* TASK TO COMPLETE *
Would you copy out the Gospel readings and saints text word for word, starting at "February 5: Agatha, martyr, (d." and ending at "First Eucharistic prayer."?

* STUDY TEXT *

========================

Wednesday (Mark 7) Nothing that enters one from the outside can defile a person; the things that come out from within are what defile.
Thursday (Mark 7) A Syrophoenician woman begged Jesus to drive a spirit out of her daughter. At first he protested, but because of her great faith, he healed her daughter.
Friday (Mark 7) A deaf mute man was brought to Jesus. He prayed over his tongue and ears and cried, “Be Opened.” His ears could hear and his speech impediment was gone.  
Saturday (Mark 8) A great crowd gathered but they were without food. Jesus had compassion on the crowd and did not want to send them away hungry.

Saints of the Week

February 5: Agatha, martyr, (d. 251), died in Sicily during the Diocletian persecution after she refused to give up her faith when sent to a brothel for punishment. She was subsequently tortured. Sicilians believe her intercession stopped Mount Etna from erupting the year after her burial. She has been sought as a protector against fire and in mentioned in the First Eucharistic prayer.

February 6: Paul Miki and Companions, martyrs (d. 1597), were martyred in Nagasaki, Japan for being Christians. Miki was a Jesuit brother and a native Japanese who was killed alongside 25 clergy, religious, and laypeople. They were suspended on crosses and killed by spears thrust into their hearts. Remnants of the Christian community continued through baptism without any priestly leadership. It was discovered when Japan was reopened in 1865.

February 8: Jerome Emiliani (1481-1537), was a Venetian soldier who experienced a call to be a priest during this imprisonment as a captor. He devoted his work to the education of orphans, abandoned children, the poor and hungry. He founded an order to help in his work, but he died during a plague while caring for the sick.

========================

* DATA TO EXAMINE *
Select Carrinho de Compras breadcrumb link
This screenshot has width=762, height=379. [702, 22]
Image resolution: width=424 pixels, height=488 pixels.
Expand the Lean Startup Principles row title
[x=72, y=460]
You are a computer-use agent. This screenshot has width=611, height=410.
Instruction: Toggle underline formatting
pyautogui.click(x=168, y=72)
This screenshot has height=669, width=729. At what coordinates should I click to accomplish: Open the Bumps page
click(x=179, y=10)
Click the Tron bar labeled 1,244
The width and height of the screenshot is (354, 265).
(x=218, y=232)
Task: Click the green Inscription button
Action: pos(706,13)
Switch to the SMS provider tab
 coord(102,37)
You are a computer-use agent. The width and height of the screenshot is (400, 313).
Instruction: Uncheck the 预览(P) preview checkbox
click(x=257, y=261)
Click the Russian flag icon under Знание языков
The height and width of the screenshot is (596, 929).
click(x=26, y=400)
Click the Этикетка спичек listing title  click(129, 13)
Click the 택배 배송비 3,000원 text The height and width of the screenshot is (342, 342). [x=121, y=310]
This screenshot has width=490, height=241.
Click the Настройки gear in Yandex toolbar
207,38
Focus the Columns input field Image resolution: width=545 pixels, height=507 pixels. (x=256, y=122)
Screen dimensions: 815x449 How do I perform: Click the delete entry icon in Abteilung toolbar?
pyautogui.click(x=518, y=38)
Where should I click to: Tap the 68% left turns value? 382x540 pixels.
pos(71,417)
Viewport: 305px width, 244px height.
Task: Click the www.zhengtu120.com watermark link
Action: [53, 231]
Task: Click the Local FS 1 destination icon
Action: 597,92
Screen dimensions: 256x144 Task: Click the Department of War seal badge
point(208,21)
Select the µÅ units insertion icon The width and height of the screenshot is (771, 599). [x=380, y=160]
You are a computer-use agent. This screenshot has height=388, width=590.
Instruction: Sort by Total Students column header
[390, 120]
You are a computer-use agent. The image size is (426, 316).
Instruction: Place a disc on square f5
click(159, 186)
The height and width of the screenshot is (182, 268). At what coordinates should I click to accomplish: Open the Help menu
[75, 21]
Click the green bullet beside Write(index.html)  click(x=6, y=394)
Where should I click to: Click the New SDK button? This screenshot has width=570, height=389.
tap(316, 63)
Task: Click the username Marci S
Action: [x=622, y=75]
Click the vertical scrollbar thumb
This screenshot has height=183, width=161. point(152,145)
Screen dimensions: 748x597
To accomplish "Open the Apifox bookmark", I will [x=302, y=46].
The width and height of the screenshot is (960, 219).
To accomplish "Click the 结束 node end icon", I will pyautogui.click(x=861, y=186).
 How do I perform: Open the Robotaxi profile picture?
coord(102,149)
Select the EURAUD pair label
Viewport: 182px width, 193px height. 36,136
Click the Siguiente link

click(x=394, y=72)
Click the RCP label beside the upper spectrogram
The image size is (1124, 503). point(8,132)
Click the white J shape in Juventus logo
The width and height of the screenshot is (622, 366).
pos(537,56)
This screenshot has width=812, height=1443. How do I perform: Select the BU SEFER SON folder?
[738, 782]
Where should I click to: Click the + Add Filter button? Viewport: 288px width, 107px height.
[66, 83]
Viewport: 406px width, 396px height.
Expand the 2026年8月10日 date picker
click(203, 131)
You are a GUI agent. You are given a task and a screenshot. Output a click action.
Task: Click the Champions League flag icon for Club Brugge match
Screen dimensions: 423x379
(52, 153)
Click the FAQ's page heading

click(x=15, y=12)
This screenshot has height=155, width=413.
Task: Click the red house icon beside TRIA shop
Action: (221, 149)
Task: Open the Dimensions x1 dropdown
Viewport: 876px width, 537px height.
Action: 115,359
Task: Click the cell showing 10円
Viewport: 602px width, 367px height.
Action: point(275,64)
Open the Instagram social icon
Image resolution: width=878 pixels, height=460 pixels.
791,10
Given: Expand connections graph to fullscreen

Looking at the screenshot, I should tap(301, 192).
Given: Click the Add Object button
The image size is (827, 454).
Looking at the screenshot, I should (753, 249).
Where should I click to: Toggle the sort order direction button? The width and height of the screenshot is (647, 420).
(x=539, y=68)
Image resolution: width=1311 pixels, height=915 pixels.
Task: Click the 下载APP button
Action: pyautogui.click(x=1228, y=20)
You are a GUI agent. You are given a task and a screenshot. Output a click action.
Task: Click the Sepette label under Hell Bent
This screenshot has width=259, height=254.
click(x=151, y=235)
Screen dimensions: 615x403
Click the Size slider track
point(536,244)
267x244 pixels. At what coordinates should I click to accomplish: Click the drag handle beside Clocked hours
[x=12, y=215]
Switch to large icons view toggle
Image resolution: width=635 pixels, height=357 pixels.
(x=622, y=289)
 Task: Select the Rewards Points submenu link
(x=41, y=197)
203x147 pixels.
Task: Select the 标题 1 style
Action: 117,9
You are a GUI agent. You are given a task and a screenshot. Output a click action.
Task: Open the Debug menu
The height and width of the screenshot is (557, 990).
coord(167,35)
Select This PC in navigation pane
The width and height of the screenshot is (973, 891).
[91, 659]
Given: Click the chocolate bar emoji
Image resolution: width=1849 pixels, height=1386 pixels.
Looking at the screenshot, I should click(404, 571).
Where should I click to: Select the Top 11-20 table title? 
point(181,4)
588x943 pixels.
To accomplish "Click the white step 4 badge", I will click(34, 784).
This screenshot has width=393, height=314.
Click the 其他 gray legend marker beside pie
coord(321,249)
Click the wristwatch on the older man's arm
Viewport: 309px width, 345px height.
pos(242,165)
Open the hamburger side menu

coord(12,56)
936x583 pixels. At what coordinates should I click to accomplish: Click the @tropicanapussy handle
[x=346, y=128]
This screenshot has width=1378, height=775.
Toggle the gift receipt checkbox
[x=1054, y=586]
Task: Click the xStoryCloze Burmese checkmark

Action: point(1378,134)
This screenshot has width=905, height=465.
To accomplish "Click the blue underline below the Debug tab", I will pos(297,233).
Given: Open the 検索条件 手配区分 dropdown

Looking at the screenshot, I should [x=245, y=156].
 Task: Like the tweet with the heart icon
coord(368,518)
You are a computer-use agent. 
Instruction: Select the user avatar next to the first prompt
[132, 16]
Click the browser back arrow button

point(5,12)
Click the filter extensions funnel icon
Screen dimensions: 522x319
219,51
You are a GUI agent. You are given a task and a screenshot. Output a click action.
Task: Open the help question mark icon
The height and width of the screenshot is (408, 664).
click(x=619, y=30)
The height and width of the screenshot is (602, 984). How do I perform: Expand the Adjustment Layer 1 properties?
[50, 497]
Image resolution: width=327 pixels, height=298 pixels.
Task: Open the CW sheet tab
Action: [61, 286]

========================

* OUTPUT FOR THIS EXERCISE *
February 5: Agatha, martyr, (d. 251), died in Sicily during the Diocletian persecution after she refused to give up her faith when sent to a brothel for punishment. She was subsequently tortured. Sicilians believe her intercession stopped Mount Etna from erupting the year after her burial. She has been sought as a protector against fire and in mentioned in the First Eucharistic prayer.